--- TASK DATA ---

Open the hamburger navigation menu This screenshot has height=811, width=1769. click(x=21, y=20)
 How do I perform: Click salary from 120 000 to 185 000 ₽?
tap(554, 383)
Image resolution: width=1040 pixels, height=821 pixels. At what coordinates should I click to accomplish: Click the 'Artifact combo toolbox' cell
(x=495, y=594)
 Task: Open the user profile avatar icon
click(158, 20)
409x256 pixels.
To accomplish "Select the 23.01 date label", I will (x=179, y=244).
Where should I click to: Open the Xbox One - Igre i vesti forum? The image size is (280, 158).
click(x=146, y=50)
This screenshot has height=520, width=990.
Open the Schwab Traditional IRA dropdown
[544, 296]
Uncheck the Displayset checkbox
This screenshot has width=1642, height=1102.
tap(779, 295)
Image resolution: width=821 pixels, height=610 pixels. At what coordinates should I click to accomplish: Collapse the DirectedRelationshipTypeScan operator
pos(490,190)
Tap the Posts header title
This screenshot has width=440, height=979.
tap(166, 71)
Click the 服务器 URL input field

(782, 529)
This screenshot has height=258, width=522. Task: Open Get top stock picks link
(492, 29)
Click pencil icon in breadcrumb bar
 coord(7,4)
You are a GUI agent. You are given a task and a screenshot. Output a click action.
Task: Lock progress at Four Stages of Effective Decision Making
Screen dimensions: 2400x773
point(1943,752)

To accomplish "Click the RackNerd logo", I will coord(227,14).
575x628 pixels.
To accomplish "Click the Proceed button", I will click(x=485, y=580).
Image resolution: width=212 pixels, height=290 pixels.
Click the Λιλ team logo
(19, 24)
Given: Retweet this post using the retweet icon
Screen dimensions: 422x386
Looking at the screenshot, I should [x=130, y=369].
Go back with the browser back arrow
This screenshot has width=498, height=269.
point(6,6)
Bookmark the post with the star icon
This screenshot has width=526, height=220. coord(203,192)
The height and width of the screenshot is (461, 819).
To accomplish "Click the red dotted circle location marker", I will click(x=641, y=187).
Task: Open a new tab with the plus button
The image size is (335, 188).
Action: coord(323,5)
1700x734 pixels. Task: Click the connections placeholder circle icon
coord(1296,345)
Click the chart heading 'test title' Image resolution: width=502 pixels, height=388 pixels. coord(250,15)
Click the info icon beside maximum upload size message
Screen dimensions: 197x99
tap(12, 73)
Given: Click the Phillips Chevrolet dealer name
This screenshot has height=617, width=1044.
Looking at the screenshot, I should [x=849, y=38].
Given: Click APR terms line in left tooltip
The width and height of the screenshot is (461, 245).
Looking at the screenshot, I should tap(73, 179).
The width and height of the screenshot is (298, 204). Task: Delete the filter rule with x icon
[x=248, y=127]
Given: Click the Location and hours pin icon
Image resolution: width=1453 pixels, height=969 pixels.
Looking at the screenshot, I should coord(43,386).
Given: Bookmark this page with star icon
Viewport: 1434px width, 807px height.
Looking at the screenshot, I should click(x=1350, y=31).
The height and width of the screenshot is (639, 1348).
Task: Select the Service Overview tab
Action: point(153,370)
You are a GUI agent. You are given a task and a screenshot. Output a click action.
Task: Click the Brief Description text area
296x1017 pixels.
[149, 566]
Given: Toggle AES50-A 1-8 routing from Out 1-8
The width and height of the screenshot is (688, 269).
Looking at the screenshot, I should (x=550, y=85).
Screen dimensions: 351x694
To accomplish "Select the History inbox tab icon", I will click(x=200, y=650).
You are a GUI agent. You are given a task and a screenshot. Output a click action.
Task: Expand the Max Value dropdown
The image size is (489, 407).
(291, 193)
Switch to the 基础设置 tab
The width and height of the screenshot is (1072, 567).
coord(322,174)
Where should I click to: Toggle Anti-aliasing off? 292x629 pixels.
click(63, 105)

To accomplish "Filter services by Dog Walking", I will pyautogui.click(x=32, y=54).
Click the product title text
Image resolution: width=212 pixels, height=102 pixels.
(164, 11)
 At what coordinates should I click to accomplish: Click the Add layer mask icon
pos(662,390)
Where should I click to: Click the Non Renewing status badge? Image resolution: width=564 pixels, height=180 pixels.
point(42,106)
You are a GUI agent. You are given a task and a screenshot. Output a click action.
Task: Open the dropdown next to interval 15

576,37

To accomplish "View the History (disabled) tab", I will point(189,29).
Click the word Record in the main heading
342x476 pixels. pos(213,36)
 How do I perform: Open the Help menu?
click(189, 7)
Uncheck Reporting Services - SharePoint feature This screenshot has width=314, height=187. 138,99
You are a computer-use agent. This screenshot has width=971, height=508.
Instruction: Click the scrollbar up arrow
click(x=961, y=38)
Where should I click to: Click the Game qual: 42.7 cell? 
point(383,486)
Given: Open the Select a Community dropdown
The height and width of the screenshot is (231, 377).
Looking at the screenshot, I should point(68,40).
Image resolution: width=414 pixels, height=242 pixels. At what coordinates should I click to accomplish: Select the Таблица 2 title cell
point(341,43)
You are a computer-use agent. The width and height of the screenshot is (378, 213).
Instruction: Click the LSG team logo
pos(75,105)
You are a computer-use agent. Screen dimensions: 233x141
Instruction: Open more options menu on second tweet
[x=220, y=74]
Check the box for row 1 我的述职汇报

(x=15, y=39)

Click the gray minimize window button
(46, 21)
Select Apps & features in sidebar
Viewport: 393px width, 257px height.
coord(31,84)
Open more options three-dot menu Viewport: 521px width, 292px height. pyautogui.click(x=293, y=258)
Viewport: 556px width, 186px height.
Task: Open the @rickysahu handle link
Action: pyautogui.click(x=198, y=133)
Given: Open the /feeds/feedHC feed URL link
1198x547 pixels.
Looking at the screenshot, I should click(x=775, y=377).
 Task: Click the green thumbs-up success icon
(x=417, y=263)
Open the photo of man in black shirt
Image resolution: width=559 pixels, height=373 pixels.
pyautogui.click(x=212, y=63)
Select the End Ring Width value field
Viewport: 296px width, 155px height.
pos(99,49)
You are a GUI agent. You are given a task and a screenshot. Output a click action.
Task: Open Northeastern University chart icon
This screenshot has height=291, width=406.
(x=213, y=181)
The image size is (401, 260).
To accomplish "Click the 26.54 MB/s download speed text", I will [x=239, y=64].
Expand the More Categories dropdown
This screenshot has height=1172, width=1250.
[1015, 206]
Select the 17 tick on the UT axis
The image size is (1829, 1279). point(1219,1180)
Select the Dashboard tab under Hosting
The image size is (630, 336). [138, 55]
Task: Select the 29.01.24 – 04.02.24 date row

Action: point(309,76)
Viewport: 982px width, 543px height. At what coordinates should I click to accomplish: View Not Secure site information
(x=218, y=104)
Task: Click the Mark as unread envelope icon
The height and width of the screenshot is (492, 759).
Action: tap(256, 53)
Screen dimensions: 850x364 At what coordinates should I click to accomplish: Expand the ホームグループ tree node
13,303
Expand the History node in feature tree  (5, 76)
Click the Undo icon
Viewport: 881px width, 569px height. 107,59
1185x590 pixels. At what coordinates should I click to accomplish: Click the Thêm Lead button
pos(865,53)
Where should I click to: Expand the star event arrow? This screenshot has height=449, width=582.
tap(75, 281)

---

-- ASSIGNMENT --
All of the records above are to be printed again exactly as they appear.

-- TASK OUTPUT --
Open the hamburger navigation menu This screenshot has height=811, width=1769. click(x=21, y=20)
 How do I perform: Click salary from 120 000 to 185 000 ₽?
tap(554, 383)
Image resolution: width=1040 pixels, height=821 pixels. At what coordinates should I click to accomplish: Click the 'Artifact combo toolbox' cell
(x=495, y=594)
 Task: Open the user profile avatar icon
click(158, 20)
409x256 pixels.
To accomplish "Select the 23.01 date label", I will (x=179, y=244).
Where should I click to: Open the Xbox One - Igre i vesti forum? The image size is (280, 158).
click(x=146, y=50)
This screenshot has height=520, width=990.
Open the Schwab Traditional IRA dropdown
[544, 296]
Uncheck the Displayset checkbox
This screenshot has width=1642, height=1102.
tap(779, 295)
Image resolution: width=821 pixels, height=610 pixels. At what coordinates should I click to accomplish: Collapse the DirectedRelationshipTypeScan operator
pos(490,190)
Tap the Posts header title
This screenshot has width=440, height=979.
tap(166, 71)
Click the 服务器 URL input field

(782, 529)
This screenshot has height=258, width=522. Task: Open Get top stock picks link
(492, 29)
Click pencil icon in breadcrumb bar
 coord(7,4)
You are a GUI agent. You are given a task and a screenshot. Output a click action.
Task: Lock progress at Four Stages of Effective Decision Making
Screen dimensions: 2400x773
point(1943,752)

To accomplish "Click the RackNerd logo", I will coord(227,14).
575x628 pixels.
To accomplish "Click the Proceed button", I will click(x=485, y=580).
Image resolution: width=212 pixels, height=290 pixels.
Click the Λιλ team logo
(19, 24)
Given: Retweet this post using the retweet icon
Screen dimensions: 422x386
Looking at the screenshot, I should [x=130, y=369].
Go back with the browser back arrow
This screenshot has width=498, height=269.
point(6,6)
Bookmark the post with the star icon
This screenshot has width=526, height=220. coord(203,192)
The height and width of the screenshot is (461, 819).
To accomplish "Click the red dotted circle location marker", I will click(x=641, y=187).
Task: Open a new tab with the plus button
The image size is (335, 188).
Action: coord(323,5)
1700x734 pixels. Task: Click the connections placeholder circle icon
coord(1296,345)
Click the chart heading 'test title' Image resolution: width=502 pixels, height=388 pixels. coord(250,15)
Click the info icon beside maximum upload size message
Screen dimensions: 197x99
tap(12, 73)
Given: Click the Phillips Chevrolet dealer name
This screenshot has height=617, width=1044.
Looking at the screenshot, I should [x=849, y=38].
Given: Click APR terms line in left tooltip
The width and height of the screenshot is (461, 245).
Looking at the screenshot, I should tap(73, 179).
The width and height of the screenshot is (298, 204). Task: Delete the filter rule with x icon
[x=248, y=127]
Given: Click the Location and hours pin icon
Image resolution: width=1453 pixels, height=969 pixels.
Looking at the screenshot, I should coord(43,386).
Given: Bookmark this page with star icon
Viewport: 1434px width, 807px height.
Looking at the screenshot, I should click(x=1350, y=31).
The height and width of the screenshot is (639, 1348).
Task: Select the Service Overview tab
Action: point(153,370)
You are a GUI agent. You are given a task and a screenshot. Output a click action.
Task: Click the Brief Description text area
296x1017 pixels.
[149, 566]
Given: Toggle AES50-A 1-8 routing from Out 1-8
The width and height of the screenshot is (688, 269).
Looking at the screenshot, I should (x=550, y=85).
Screen dimensions: 351x694
To accomplish "Select the History inbox tab icon", I will click(x=200, y=650).
You are a GUI agent. You are given a task and a screenshot. Output a click action.
Task: Expand the Max Value dropdown
The image size is (489, 407).
(291, 193)
Switch to the 基础设置 tab
The width and height of the screenshot is (1072, 567).
coord(322,174)
Where should I click to: Toggle Anti-aliasing off? 292x629 pixels.
click(63, 105)

To accomplish "Filter services by Dog Walking", I will pyautogui.click(x=32, y=54).
Click the product title text
Image resolution: width=212 pixels, height=102 pixels.
(164, 11)
 At what coordinates should I click to accomplish: Click the Add layer mask icon
pos(662,390)
Where should I click to: Click the Non Renewing status badge? Image resolution: width=564 pixels, height=180 pixels.
point(42,106)
You are a GUI agent. You are given a task and a screenshot. Output a click action.
Task: Open the dropdown next to interval 15

576,37

To accomplish "View the History (disabled) tab", I will point(189,29).
Click the word Record in the main heading
342x476 pixels. pos(213,36)
 How do I perform: Open the Help menu?
click(189, 7)
Uncheck Reporting Services - SharePoint feature This screenshot has width=314, height=187. 138,99
You are a computer-use agent. This screenshot has width=971, height=508.
Instruction: Click the scrollbar up arrow
click(x=961, y=38)
Where should I click to: Click the Game qual: 42.7 cell? 
point(383,486)
Given: Open the Select a Community dropdown
The height and width of the screenshot is (231, 377).
Looking at the screenshot, I should point(68,40).
Image resolution: width=414 pixels, height=242 pixels. At what coordinates should I click to accomplish: Select the Таблица 2 title cell
point(341,43)
You are a computer-use agent. The width and height of the screenshot is (378, 213).
Instruction: Click the LSG team logo
pos(75,105)
You are a computer-use agent. Screen dimensions: 233x141
Instruction: Open more options menu on second tweet
[x=220, y=74]
Check the box for row 1 我的述职汇报

(x=15, y=39)

Click the gray minimize window button
(46, 21)
Select Apps & features in sidebar
Viewport: 393px width, 257px height.
coord(31,84)
Open more options three-dot menu Viewport: 521px width, 292px height. pyautogui.click(x=293, y=258)
Viewport: 556px width, 186px height.
Task: Open the @rickysahu handle link
Action: pyautogui.click(x=198, y=133)
Given: Open the /feeds/feedHC feed URL link
1198x547 pixels.
Looking at the screenshot, I should click(x=775, y=377).
 Task: Click the green thumbs-up success icon
(x=417, y=263)
Open the photo of man in black shirt
Image resolution: width=559 pixels, height=373 pixels.
pyautogui.click(x=212, y=63)
Select the End Ring Width value field
Viewport: 296px width, 155px height.
pos(99,49)
You are a GUI agent. You are given a task and a screenshot. Output a click action.
Task: Open Northeastern University chart icon
This screenshot has height=291, width=406.
(x=213, y=181)
The image size is (401, 260).
To accomplish "Click the 26.54 MB/s download speed text", I will [x=239, y=64].
Expand the More Categories dropdown
This screenshot has height=1172, width=1250.
[1015, 206]
Select the 17 tick on the UT axis
The image size is (1829, 1279). point(1219,1180)
Select the Dashboard tab under Hosting
The image size is (630, 336). [138, 55]
Task: Select the 29.01.24 – 04.02.24 date row

Action: point(309,76)
Viewport: 982px width, 543px height. At what coordinates should I click to accomplish: View Not Secure site information
(x=218, y=104)
Task: Click the Mark as unread envelope icon
The height and width of the screenshot is (492, 759).
Action: tap(256, 53)
Screen dimensions: 850x364 At what coordinates should I click to accomplish: Expand the ホームグループ tree node
13,303
Expand the History node in feature tree  (5, 76)
Click the Undo icon
Viewport: 881px width, 569px height. 107,59
1185x590 pixels. At what coordinates should I click to accomplish: Click the Thêm Lead button
pos(865,53)
Where should I click to: Expand the star event arrow? This screenshot has height=449, width=582.
tap(75, 281)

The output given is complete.